Is your affair about the relationship with the MM or is it about getting your revenge on his wife? What matters most to you?

Posted
First I would like to say I was not being sarcastic in my apology in the other thread that was closed. I was not calling every OW a slut, just the W of my MM. I realize now how wrong I was to do that. I've slept with 4 men in my life and I guess that does make me a slut considering one of them is married to another woman. Is that what I'm understanding here? I was actually defending most OWs but my words got severly misunderstood and twisted. I guess what I should have said was this: My MM is married to woman who has many other men. She is not here to defend herself, but how many people are here to defends themselves on LS? :rolleyes: Everyone you talk about that's not a member here is someone who can't defend themself so why believe anyone?:rolleyes: Just sayin...

 

First...welcome to the forum M80...I knew where you were coming from and did not see anything wrong...

 

So how are you doing today? what's going on with M80?

Posted
_______________________

Not all OW are sluts chasing innocent married men!

 

I didn't say all....

Posted
Thank you. That made me cry. You understand me better than most. I do have family I could turn to but I've been so ashamed. I just talked to MM and we agree that his W should know about me so she can decide if she can live with it. If she can, that makes 2 out of 3 of us. I'm the one who is still unsure.
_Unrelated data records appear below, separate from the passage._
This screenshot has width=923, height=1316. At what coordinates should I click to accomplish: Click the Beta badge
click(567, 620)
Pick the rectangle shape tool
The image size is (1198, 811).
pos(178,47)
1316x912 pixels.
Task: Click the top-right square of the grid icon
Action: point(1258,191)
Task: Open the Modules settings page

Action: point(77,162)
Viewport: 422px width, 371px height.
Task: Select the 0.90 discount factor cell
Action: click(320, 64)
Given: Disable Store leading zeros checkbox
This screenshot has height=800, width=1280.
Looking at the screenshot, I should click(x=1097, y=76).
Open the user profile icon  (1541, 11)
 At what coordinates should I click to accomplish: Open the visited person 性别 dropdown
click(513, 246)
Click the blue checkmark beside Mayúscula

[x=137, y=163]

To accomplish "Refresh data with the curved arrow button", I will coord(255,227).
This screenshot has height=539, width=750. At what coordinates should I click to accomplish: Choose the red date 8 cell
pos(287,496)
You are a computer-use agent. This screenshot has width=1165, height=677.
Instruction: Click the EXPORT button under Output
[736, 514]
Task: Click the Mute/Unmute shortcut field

I know I could live with it temporarily but not long term. Which makes me think if there really is no chance of him leaving then I should just stop seeing him.

 

Hi Marilyn,

 

I feel for you, I really do. Most of us here have been where you are and understand the anger, frustration, lashing out, grabbing on to any small hope etc etc

 

It's ok and it's only natural to have these feelings emotions, so don't get too hung up on apologising for them. They just mean you're human !!! :)

 

BUT ....

 

You're smart, you're here, you're posting and your thinking about your situation and aware that no matter what these two decide YOU have a right (and an obligation) to make a conscious decision about your own future ... so give yourself a pat on the back for not giving up on yourself just yet.

 

And now on to my point with reference to the bold ... if YOU aren't going to be happy to be sharing this man then why are you even waiting to see what they think.

 

He is obviously happy to share himself between the two of you and perhaps that painful fact is all YOU need to know to decide if he is the right sort of person for you.

 

IMHO experience to date when I am in love I want to be with that person exclusively, not share myself around like some prize.

 

If this situation is not what you want then close it down. It will only get harder to do so once you get sucked in deeper, and every minute, second, hour, day that you spend locked up in their mess keeps you from healing and getting back to looking after your needs.

 

Is this man really so great ? if not, why are YOU letting the drama go on ???

 

No one in the world can stop you from saying "Enough. You are not who I thought you were. This is over".

 

It is not up to him, her or anyone else .. (inc me) .. it is up to you to decide what you want and then do it.

 

Stop kidding yourself that YOU are not YOUR responsibility. (and I mean that in a nice way :):):))

 

Repeat as many times as necessary until the penny drops ...

 

"If I don't stand up/respect myself then why should anyone else"

 

Look inwards, you already KNOW your answer ...

 

be safe

Chris

Posted
I'm good with word sl*t and yes I think some OW are. Especially the ones who chase married men for fun. Sorta sl*tty right?

 

Whatever pops your cork... :rolleyes:

 

Personally, I have no problem with the term "slut". I think it's a perjorative term used to describe a woman who is in charge of her own sexuality. A man who sleeps around is a "jock" - usually said with awe and admiration. A woman who sleeps around is derided as a "slut". I don't do double standards and I claim the right to enjoy my body - and those of my chosen, willing, adult partners - as I see fit, not in conformity with uptight US puritan standards.

 

And if that makes me a "slut" in your eyes... frankly, I couldn't care less. :laugh:

Posted (edited)
First...welcome to the forum M80...I knew where you were coming from and did not see anything wrong...

 

So how are you doing today? what's going on with M80?

 

This post makes me laugh! :laugh: You and I are always on the same page, Pure! We have been there and done that, called other women sluts. We can understand why another woman would do that too.

 

Not saying that it is a form of talk we should promote on LS, just that it is something that happens at times of being upset.

Edited by jennie-jennie
Posted
This post makes me laugh! :laugh: You and I are always on the same page, Pure! We have been there and done that, called other women sluts. We can understand why another woman would do that too.

 

Not saying that it is a form of talk we should promote on LS, just that it is something that happens at times of being upset.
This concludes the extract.